Bram mencengkeram lengannya, tidak kasar namun tidak membiarkannya pergi. "Kau tidak punya pilihan. Aku memiliki data yang membuktikan bahwa Baskoro memanipulasi aksesmu. Aku bisa membersihkan namamu dalam satu malam, atau membiarkanmu hancur di sini dan melihat bagaimana rumah sakit itu mengusir anakmu besok pagi."
Arini membeku. Darahnya seolah berhenti mengalir. "Bagaimana kau tahu tentang..."

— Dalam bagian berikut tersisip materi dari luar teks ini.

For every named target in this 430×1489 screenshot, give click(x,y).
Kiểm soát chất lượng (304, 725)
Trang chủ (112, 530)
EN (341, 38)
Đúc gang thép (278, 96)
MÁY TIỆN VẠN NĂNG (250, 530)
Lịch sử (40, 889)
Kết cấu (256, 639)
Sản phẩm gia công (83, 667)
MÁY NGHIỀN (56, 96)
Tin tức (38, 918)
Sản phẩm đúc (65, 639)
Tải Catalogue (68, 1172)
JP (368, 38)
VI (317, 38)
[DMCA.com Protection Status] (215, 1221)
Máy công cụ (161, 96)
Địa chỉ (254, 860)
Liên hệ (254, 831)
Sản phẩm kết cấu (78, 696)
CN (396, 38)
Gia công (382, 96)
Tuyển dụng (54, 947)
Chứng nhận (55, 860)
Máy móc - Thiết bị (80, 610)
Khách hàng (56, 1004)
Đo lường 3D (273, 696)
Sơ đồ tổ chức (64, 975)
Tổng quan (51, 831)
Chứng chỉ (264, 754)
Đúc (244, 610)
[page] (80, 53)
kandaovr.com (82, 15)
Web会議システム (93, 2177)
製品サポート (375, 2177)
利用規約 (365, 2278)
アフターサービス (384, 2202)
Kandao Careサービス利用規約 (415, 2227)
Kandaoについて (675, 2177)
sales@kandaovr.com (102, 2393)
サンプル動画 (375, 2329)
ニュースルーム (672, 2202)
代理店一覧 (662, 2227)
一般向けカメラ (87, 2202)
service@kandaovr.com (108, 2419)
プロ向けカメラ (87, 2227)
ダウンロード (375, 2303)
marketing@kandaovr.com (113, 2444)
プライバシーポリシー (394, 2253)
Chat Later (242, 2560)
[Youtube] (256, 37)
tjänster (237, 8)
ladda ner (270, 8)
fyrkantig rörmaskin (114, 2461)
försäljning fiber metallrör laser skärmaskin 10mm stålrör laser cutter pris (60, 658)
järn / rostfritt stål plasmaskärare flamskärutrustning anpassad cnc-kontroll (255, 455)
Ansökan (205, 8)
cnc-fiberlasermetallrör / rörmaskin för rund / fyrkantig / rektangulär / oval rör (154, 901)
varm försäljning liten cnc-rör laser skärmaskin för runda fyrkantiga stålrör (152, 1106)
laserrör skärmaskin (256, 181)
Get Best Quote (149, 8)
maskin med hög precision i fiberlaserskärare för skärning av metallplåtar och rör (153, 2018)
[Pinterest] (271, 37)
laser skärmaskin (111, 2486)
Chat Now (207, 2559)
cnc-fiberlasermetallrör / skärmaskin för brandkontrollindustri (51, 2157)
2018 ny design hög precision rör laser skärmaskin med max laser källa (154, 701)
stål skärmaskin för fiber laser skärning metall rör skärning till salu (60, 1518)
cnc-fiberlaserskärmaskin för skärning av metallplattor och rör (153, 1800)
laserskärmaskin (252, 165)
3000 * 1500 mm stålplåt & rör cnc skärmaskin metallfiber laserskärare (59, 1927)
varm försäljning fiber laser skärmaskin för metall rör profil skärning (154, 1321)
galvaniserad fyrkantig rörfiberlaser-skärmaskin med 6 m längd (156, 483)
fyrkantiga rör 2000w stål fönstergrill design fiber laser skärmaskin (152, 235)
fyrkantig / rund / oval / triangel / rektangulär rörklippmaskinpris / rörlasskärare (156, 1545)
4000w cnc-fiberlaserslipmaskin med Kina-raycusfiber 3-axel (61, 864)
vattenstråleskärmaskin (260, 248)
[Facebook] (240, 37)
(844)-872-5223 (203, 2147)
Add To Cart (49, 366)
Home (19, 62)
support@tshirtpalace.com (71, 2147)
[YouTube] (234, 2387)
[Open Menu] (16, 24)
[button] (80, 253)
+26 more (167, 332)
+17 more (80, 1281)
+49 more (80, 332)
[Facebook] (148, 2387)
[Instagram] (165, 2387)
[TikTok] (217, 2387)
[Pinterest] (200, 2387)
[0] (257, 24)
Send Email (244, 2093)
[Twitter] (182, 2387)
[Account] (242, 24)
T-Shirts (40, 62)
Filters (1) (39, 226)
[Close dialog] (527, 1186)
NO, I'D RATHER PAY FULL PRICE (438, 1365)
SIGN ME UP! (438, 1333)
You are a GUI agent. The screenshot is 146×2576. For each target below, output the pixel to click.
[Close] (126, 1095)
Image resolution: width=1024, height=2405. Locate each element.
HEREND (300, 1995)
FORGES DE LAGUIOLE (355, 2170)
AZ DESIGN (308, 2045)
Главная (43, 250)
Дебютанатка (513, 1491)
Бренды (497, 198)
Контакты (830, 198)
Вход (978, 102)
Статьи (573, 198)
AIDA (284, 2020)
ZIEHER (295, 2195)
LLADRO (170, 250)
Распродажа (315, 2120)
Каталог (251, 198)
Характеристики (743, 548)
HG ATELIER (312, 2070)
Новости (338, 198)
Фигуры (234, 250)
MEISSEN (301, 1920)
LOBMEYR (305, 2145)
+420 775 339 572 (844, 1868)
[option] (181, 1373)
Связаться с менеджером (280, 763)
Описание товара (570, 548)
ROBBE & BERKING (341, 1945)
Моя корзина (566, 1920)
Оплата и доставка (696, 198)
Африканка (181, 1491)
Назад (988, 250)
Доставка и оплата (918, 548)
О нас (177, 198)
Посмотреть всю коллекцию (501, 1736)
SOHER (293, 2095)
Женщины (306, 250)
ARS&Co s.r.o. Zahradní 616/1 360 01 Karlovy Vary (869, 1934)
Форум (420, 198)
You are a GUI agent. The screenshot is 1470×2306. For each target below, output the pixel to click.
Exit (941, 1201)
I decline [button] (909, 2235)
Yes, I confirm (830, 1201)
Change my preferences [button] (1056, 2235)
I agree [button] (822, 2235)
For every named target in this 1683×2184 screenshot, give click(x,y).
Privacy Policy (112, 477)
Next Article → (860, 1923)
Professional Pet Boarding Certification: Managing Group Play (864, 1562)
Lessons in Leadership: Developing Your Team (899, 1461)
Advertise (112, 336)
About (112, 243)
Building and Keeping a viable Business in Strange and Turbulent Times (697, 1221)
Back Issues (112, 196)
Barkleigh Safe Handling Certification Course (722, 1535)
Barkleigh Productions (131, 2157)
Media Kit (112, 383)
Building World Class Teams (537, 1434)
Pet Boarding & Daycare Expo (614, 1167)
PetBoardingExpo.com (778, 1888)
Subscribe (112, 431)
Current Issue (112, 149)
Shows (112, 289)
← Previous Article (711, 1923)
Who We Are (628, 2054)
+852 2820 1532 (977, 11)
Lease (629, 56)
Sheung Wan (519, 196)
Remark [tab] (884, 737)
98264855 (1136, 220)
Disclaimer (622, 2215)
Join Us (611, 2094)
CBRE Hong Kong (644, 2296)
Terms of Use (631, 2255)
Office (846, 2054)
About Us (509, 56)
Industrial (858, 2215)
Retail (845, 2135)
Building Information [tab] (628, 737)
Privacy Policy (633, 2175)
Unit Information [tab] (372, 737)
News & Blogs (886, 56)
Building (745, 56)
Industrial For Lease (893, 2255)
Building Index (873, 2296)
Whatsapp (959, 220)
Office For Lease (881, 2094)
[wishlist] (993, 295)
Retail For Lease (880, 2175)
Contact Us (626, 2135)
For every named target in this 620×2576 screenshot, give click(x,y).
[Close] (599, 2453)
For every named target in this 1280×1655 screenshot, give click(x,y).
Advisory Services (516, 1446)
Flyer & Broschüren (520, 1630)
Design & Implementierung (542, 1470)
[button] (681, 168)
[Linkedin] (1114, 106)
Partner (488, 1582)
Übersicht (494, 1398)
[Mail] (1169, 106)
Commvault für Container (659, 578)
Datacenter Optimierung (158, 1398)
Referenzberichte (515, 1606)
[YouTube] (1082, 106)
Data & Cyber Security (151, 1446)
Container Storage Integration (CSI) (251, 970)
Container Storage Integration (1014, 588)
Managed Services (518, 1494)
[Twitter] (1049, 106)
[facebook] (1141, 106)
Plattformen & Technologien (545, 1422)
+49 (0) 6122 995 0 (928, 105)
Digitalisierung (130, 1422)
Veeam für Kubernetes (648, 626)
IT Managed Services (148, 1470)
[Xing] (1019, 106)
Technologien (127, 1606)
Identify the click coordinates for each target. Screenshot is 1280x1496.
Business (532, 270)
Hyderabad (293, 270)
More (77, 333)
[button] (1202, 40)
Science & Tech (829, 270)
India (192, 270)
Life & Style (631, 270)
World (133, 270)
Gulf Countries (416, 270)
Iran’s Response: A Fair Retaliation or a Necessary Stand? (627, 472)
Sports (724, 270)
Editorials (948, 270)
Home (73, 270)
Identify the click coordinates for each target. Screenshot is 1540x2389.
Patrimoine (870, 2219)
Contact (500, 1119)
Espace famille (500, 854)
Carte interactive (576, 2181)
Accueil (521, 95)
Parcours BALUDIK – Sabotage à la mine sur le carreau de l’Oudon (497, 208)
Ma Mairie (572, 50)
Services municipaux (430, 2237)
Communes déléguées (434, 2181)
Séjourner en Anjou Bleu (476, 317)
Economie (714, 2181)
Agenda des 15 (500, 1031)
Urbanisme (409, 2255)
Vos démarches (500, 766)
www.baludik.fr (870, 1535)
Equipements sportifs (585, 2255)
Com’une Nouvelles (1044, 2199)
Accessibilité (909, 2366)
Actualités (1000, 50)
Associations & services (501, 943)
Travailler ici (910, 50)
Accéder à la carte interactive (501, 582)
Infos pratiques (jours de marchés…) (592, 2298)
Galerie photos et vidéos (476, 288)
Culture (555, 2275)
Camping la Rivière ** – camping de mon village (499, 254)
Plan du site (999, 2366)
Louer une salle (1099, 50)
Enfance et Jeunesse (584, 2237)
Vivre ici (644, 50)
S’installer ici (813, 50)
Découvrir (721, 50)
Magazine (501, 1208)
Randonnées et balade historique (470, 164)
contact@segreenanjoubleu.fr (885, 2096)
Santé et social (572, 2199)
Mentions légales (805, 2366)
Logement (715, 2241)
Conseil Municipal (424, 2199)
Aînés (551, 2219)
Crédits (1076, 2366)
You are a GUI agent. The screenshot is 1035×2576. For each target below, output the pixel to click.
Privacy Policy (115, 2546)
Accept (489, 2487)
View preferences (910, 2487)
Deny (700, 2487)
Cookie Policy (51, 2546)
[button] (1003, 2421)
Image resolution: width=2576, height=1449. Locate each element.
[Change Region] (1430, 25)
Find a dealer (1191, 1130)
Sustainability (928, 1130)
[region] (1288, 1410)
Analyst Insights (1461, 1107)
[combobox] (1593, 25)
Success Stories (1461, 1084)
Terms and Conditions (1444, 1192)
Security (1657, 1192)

Bram menarik Arini lebih dekat, membuat jarak di antara mereka lenyap. Ia membungkuk, bibirnya menyentuh telinga Arini, membisikkan ancaman yang paling ia takuti. "Aku tahu segalanya, Arini. Tentang apartemen sederhana di pinggiran Jakarta, tentang jadwal obatnya, dan tentang wajah yang kau sembunyikan dari dunia selama lima tahun ini. Jadi, kau akan tetap di sisiku sebagai tunanganku, atau aku akan memastikan kau tidak pernah melihatnya lagi."
Arini menatap mata Bram, mencari setitik belas kasih, namun yang ia temukan hanyalah predator yang sedang mengunci mangsanya. Ia terjebak. Bukan hanya oleh skandal kantor, tapi oleh rahasia yang kini menjadi sandera di tangan pria yang paling ingin ia hindari.